-- START OF Data provided --

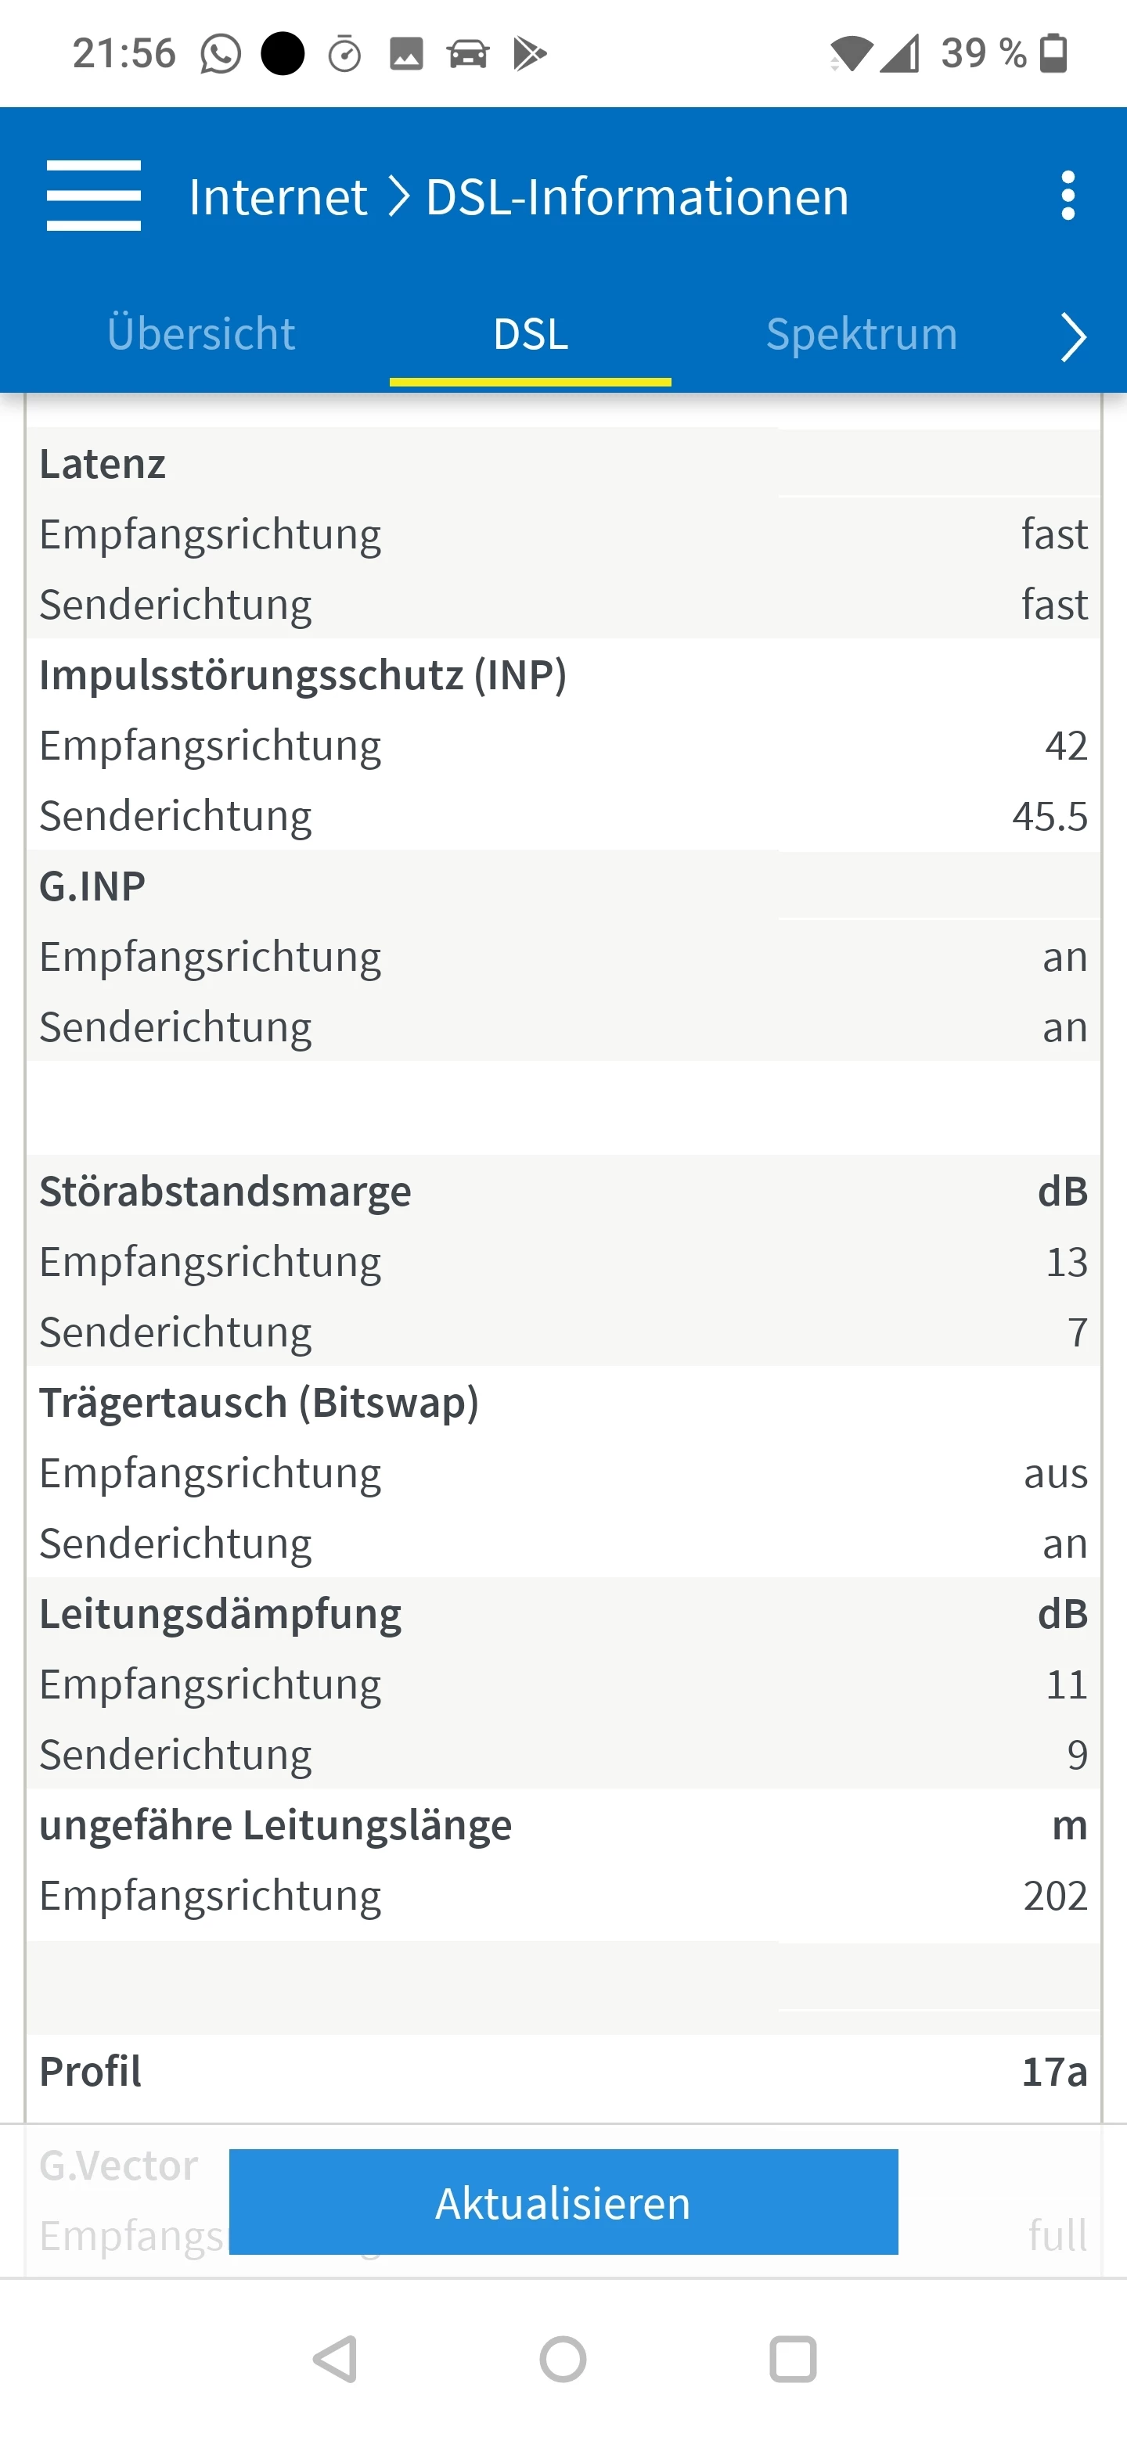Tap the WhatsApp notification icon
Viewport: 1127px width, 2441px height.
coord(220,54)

-- END OF Data provided --
-- START OF Data provided --

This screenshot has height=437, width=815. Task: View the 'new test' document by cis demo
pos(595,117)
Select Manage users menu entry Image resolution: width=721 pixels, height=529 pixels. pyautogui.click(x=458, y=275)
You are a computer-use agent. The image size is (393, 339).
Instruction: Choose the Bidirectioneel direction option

-- END OF Data provided --

▶ Exercise description
Please render the material from the line with "Select Manage users" to the line with "Instruction: Choose the" as a Markdown table with the columns Row and Line, numbering each line and leaving out blank lines.

▶ Answer for the task
| Row | Line |
|---|---|
| 1 | Select Manage users menu entry Image resolution: width=721 pixels, height=529 pixels. pyautogui.click(x=458, y=275) |
| 2 | You are a computer-use agent. The image size is (393, 339). |
| 3 | Instruction: Choose the Bidirectioneel direction option |